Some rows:
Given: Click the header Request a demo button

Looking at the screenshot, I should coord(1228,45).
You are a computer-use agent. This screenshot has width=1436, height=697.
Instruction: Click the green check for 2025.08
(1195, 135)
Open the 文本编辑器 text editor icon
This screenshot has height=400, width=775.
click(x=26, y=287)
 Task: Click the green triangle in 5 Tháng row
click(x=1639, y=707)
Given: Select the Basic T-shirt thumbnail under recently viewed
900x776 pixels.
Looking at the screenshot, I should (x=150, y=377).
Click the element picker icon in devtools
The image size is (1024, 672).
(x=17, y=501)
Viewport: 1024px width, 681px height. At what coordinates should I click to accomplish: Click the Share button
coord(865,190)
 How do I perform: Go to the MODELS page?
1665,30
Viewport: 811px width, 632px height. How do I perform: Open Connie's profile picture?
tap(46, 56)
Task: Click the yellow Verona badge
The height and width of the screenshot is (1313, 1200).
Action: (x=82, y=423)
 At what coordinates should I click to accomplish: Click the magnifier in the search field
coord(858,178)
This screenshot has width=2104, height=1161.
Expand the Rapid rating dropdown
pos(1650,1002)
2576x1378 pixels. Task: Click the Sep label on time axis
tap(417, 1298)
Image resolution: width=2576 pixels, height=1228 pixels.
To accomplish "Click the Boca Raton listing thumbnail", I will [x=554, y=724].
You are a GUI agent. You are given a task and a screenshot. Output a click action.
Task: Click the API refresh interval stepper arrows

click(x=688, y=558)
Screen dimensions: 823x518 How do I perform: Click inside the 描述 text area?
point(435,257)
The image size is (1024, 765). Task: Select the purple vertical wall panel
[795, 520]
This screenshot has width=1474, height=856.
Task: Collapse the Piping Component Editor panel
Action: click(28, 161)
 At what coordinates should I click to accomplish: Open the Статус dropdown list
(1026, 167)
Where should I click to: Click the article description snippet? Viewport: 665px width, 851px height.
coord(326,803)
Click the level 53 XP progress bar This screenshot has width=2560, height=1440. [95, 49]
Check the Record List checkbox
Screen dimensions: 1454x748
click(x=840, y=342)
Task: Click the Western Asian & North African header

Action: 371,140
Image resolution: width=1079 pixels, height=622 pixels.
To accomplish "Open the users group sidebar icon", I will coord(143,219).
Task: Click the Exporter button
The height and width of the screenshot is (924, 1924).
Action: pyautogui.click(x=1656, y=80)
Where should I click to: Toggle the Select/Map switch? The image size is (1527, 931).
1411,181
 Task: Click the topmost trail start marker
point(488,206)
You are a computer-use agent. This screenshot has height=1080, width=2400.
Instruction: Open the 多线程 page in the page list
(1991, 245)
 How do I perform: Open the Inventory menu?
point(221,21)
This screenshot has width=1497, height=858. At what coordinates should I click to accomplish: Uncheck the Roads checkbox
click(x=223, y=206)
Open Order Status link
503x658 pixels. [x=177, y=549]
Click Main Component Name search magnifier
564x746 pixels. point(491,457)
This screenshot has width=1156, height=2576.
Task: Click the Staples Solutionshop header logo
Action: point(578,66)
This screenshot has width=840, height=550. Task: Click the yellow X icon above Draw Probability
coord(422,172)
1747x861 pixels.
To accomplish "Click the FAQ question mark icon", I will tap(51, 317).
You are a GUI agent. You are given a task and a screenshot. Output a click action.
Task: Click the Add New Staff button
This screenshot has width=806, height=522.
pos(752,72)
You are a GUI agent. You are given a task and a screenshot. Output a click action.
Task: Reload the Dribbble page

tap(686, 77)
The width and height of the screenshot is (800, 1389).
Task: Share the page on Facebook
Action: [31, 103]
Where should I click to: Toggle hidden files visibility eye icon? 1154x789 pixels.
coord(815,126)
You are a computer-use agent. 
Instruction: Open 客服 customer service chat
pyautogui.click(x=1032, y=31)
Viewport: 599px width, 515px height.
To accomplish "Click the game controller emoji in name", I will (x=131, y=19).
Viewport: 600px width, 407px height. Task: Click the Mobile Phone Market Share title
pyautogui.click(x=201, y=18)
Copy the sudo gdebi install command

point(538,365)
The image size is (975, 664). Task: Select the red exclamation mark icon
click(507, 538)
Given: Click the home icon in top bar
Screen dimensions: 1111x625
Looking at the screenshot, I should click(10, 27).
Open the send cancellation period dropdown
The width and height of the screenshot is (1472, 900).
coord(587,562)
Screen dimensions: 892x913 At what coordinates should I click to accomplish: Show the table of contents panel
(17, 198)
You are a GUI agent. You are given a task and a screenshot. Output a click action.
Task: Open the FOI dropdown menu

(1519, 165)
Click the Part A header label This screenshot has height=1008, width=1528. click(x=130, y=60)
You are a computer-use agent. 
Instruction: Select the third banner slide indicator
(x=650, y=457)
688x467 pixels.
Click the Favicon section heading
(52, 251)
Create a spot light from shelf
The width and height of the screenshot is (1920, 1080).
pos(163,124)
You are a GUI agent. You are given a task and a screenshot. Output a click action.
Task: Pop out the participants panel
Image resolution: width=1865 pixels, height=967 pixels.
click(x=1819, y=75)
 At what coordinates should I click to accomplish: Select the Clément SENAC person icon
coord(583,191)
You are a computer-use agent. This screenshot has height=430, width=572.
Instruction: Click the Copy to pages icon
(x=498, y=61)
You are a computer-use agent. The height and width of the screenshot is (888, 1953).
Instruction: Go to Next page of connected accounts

Exercise: Turn every non-blank line of the rows above into a Markdown table. Use two columns, n for the row number and Line for the line itself.

Solved problem:
| n | Line |
|---|---|
| 1 | Given: Click the header Request a demo button |
| 2 | Looking at the screenshot, I should coord(1228,45). |
| 3 | You are a computer-use agent. This screenshot has width=1436, height=697. |
| 4 | Instruction: Click the green check for 2025.08 |
| 5 | (1195, 135) |
| 6 | Open the 文本编辑器 text editor icon |
| 7 | This screenshot has height=400, width=775. |
| 8 | click(x=26, y=287) |
| 9 |  Task: Click the green triangle in 5 Tháng row |
| 10 | click(x=1639, y=707) |
| 11 | Given: Select the Basic T-shirt thumbnail under recently viewed |
| 12 | 900x776 pixels. |
| 13 | Looking at the screenshot, I should (x=150, y=377). |
| 14 | Click the element picker icon in devtools |
| 15 | The image size is (1024, 672). |
| 16 | (x=17, y=501) |
| 17 | Viewport: 1024px width, 681px height. At what coordinates should I click to accomplish: Click the Share button |
| 18 | coord(865,190) |
| 19 |  How do I perform: Go to the MODELS page? |
| 20 | 1665,30 |
| 21 | Viewport: 811px width, 632px height. How do I perform: Open Connie's profile picture? |
| 22 | tap(46, 56) |
| 23 | Task: Click the yellow Verona badge |
| 24 | The height and width of the screenshot is (1313, 1200). |
| 25 | Action: (x=82, y=423) |
| 26 |  At what coordinates should I click to accomplish: Click the magnifier in the search field |
| 27 | coord(858,178) |
| 28 | This screenshot has width=2104, height=1161. |
| 29 | Expand the Rapid rating dropdown |
| 30 | pos(1650,1002) |
| 31 | 2576x1378 pixels. Task: Click the Sep label on time axis |
| 32 | tap(417, 1298) |
| 33 | Image resolution: width=2576 pixels, height=1228 pixels. |
| 34 | To accomplish "Click the Boca Raton listing thumbnail", I will [x=554, y=724]. |
| 35 | You are a GUI agent. You are given a task and a screenshot. Output a click action. |
| 36 | Task: Click the API refresh interval stepper arrows |
| 37 | click(x=688, y=558) |
| 38 | Screen dimensions: 823x518 How do I perform: Click inside the 描述 text area? |
| 39 | point(435,257) |
| 40 | The image size is (1024, 765). Task: Select the purple vertical wall panel |
| 41 | [795, 520] |
| 42 | This screenshot has width=1474, height=856. |
| 43 | Task: Collapse the Piping Component Editor panel |
| 44 | Action: click(28, 161) |
| 45 |  At what coordinates should I click to accomplish: Open the Статус dropdown list |
| 46 | (1026, 167) |
| 47 | Where should I click to: Click the article description snippet? Viewport: 665px width, 851px height. |
| 48 | coord(326,803) |
| 49 | Click the level 53 XP progress bar This screenshot has width=2560, height=1440. [95, 49] |
| 50 | Check the Record List checkbox |
| 51 | Screen dimensions: 1454x748 |
| 52 | click(x=840, y=342) |
| 53 | Task: Click the Western Asian & North African header |
| 54 | Action: 371,140 |
| 55 | Image resolution: width=1079 pixels, height=622 pixels. |
| 56 | To accomplish "Open the users group sidebar icon", I will coord(143,219). |
| 57 | Task: Click the Exporter button |
| 58 | The height and width of the screenshot is (924, 1924). |
| 59 | Action: pyautogui.click(x=1656, y=80) |
| 60 | Where should I click to: Toggle the Select/Map switch? The image size is (1527, 931). |
| 61 | 1411,181 |
| 62 |  Task: Click the topmost trail start marker |
| 63 | point(488,206) |
| 64 | You are a computer-use agent. This screenshot has height=1080, width=2400. |
| 65 | Instruction: Open the 多线程 page in the page list |
| 66 | (1991, 245) |
| 67 |  How do I perform: Open the Inventory menu? |
| 68 | point(221,21) |
| 69 | This screenshot has width=1497, height=858. At what coordinates should I click to accomplish: Uncheck the Roads checkbox |
| 70 | click(x=223, y=206) |
| 71 | Open Order Status link |
| 72 | 503x658 pixels. [x=177, y=549] |
| 73 | Click Main Component Name search magnifier |
| 74 | 564x746 pixels. point(491,457) |
| 75 | This screenshot has width=1156, height=2576. |
| 76 | Task: Click the Staples Solutionshop header logo |
| 77 | Action: point(578,66) |
| 78 | This screenshot has width=840, height=550. Task: Click the yellow X icon above Draw Probability |
| 79 | coord(422,172) |
| 80 | 1747x861 pixels. |
| 81 | To accomplish "Click the FAQ question mark icon", I will tap(51, 317). |
| 82 | You are a GUI agent. You are given a task and a screenshot. Output a click action. |
| 83 | Task: Click the Add New Staff button |
| 84 | This screenshot has width=806, height=522. |
| 85 | pos(752,72) |
| 86 | You are a GUI agent. You are given a task and a screenshot. Output a click action. |
| 87 | Task: Reload the Dribbble page |
| 88 | tap(686, 77) |
| 89 | The width and height of the screenshot is (800, 1389). |
| 90 | Task: Share the page on Facebook |
| 91 | Action: [31, 103] |
| 92 | Where should I click to: Toggle hidden files visibility eye icon? 1154x789 pixels. |
| 93 | coord(815,126) |
| 94 | You are a computer-use agent.  |
| 95 | Instruction: Open 客服 customer service chat |
| 96 | pyautogui.click(x=1032, y=31) |
| 97 | Viewport: 599px width, 515px height. |
| 98 | To accomplish "Click the game controller emoji in name", I will (x=131, y=19). |
| 99 | Viewport: 600px width, 407px height. Task: Click the Mobile Phone Market Share title |
| 100 | pyautogui.click(x=201, y=18) |
| 101 | Copy the sudo gdebi install command |
| 102 | point(538,365) |
| 103 | The image size is (975, 664). Task: Select the red exclamation mark icon |
| 104 | click(507, 538) |
| 105 | Given: Click the home icon in top bar |
| 106 | Screen dimensions: 1111x625 |
| 107 | Looking at the screenshot, I should click(10, 27). |
| 108 | Open the send cancellation period dropdown |
| 109 | The width and height of the screenshot is (1472, 900). |
| 110 | coord(587,562) |
| 111 | Screen dimensions: 892x913 At what coordinates should I click to accomplish: Show the table of contents panel |
| 112 | (17, 198) |
| 113 | You are a GUI agent. You are given a task and a screenshot. Output a click action. |
| 114 | Task: Open the FOI dropdown menu |
| 115 | (1519, 165) |
| 116 | Click the Part A header label This screenshot has height=1008, width=1528. click(x=130, y=60) |
| 117 | You are a computer-use agent.  |
| 118 | Instruction: Select the third banner slide indicator |
| 119 | (x=650, y=457) |
| 120 | 688x467 pixels. |
| 121 | Click the Favicon section heading |
| 122 | (52, 251) |
| 123 | Create a spot light from shelf |
| 124 | The width and height of the screenshot is (1920, 1080). |
| 125 | pos(163,124) |
| 126 | You are a GUI agent. You are given a task and a screenshot. Output a click action. |
| 127 | Task: Pop out the participants panel |
| 128 | Image resolution: width=1865 pixels, height=967 pixels. |
| 129 | click(x=1819, y=75) |
| 130 |  At what coordinates should I click to accomplish: Select the Clément SENAC person icon |
| 131 | coord(583,191) |
| 132 | You are a computer-use agent. This screenshot has height=430, width=572. |
| 133 | Instruction: Click the Copy to pages icon |
| 134 | (x=498, y=61) |
| 135 | You are a computer-use agent. The height and width of the screenshot is (888, 1953). |
| 136 | Instruction: Go to Next page of connected accounts |